Last Updated on April 27, 2023

Sarasota, Florida, is located on the southwestern side of the sunshine state, about 60-miles south of Tampa. With the Gulf of Mexico’s stunning aqua blue water it is a popular beach destination and a fisherman’s paradise. The city is more laid back than Miami, but is still vibrant and adorned with art galleries, architectural buildings, and multi-cultural restaurants throughout the walkable downtown. You can find all types of cuisine, from high-end to casual fish shacks right on the water.

Sarasota is also a vibrant arts city as famous residents John and Mable Ringling made Sarasota their winter home. John Ringling was a circus magnate (Ringling Bros.), a real estate investor, and an avid art collector. In the early 1920s, the Ringlings’ purchased 20-acres of waterfront property and built an incredible mansion to entertain their friends.

They also bought the parcel known as St. Armands Key. Ringling envisioned the upscale shopping area known as The Circle and built the John Ringling Causeway to connect the mainland to St. Armands Key. His passion for Sarasota and his desire to educate young people about art and culture led him to donate his estate to the city. He left an incredible legacy behind.

The Ringling Museum of Art has developed into one of the top visitor attractions in Florida and the largest university art centers in the United States. Between the weather, the beaches, and the activities, you will run out of time before you see it all. These are the ten best things to do, but there are many, many, more.

10 Best Things to Do in Sarasota

Siesta Key Beach

Siesta Key Beach Volley Ball
© Jeanine Consoli

Siesta Key Beach is known as one of the most beautiful beaches in the United States. Crescent Beach is officially ranked as “the finest, whitest sand beach in the world (according to Trip Advisor and Dr. Beach).” The sand consists of 99 percent pure crushed quartz and reflects the sun so perfectly it never gets too hot.

The Key is just a short drive from Sarasota and has a ton of amenities. There’s a two-story pavilion for snacks and restrooms, shaded picnic areas and barbecues, and playgrounds for the kids. The water is turquoise water is warm and calm, and lifeguards are on duty.

If you’re looking for more information about Siesta Key beaches or hotels, click here.

Mote Marine Aquarium

Mote Marine Aquarium is a nonprofit marine research institute designed by world-class marine scientists.
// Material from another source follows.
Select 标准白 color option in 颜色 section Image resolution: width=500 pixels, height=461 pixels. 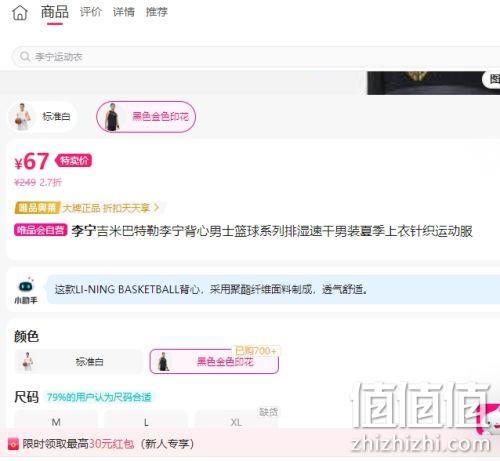(x=78, y=361)
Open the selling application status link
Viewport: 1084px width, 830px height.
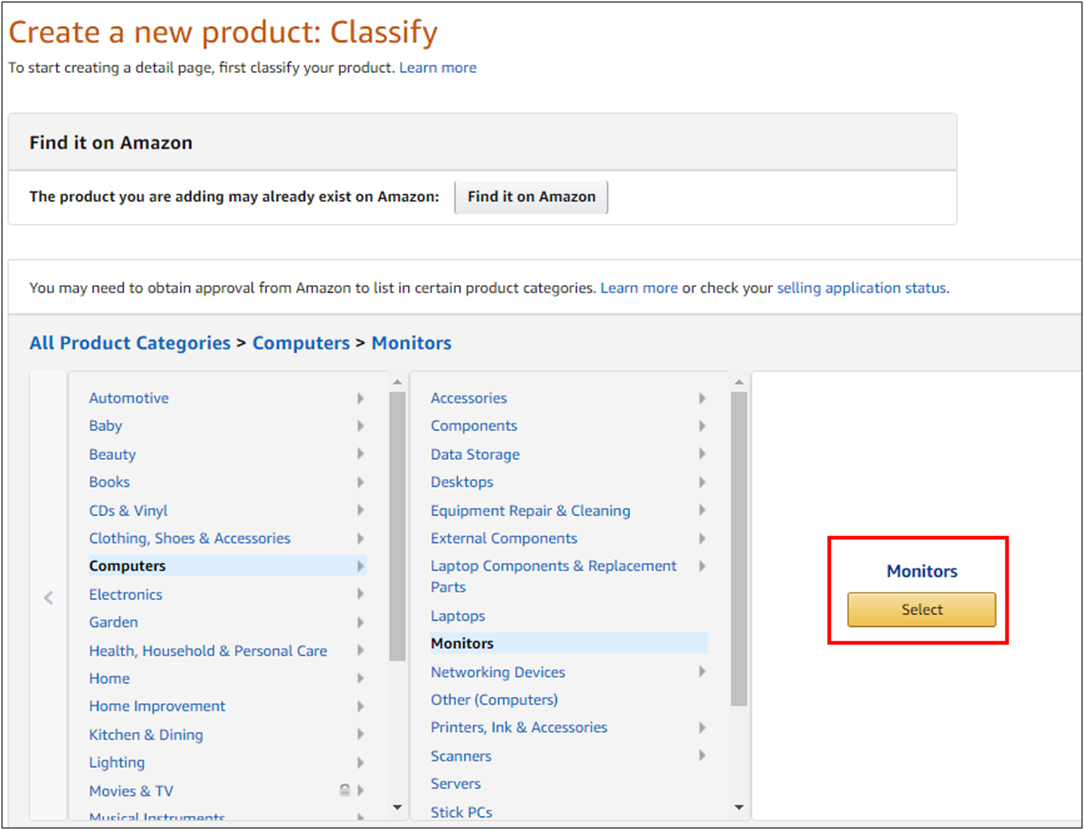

The focus is on conservation and sustainability through education.

While the Mote is small, the experience is incredible.  Many species of local sea creatures are represented, with plans for additions in the future. They have a virtual reality experience with several choices and a preserved giant squid worth the price of admission. There are touch tanks with starfish and observation tanks for sharks and manatees. The exhibits are designed with the hope that we protect the oceans better in the future than we have over the last 200 years.

The Ringling Museum of Art

Ringling Museum of Art
© Jeanine Consoli

The Ringling is a campus. The entire complex covers 66 acres and includes an Art Museum, Circus Museum, Ringling Mansion (Ca’ D’ Zan), and Gardens. You may have to return a few times to take it all in.

The Museum of Art is spectacular and contains over 4,500 years of art from Europe, Asia, and America. Ringling amassed a vast collection while touring Europe in search of acts for the Ringling Brothers Circus. He built a 21-room museum based on the Uffizi Gallery in Florence to house the work. The center of the museum is a courtyard of Greek and Roman statues’ replicas, including a bronze cast of Michelangelo’s David.

If you work up an appetite walking around the attractions, don’t worry, there’s a restaurant!

Ca’ d’Zan

Ca’ d’Zan (House of John) is the name of John and Mable Ringling’s historic home. The couple hired architect Dwight James Baum to design it in the Venetian Gothic Style of the palazzi in Venice, Italy. Mable kept a scrapbook during their European travels and wanted Sarasota Bay to be her Grand Canal.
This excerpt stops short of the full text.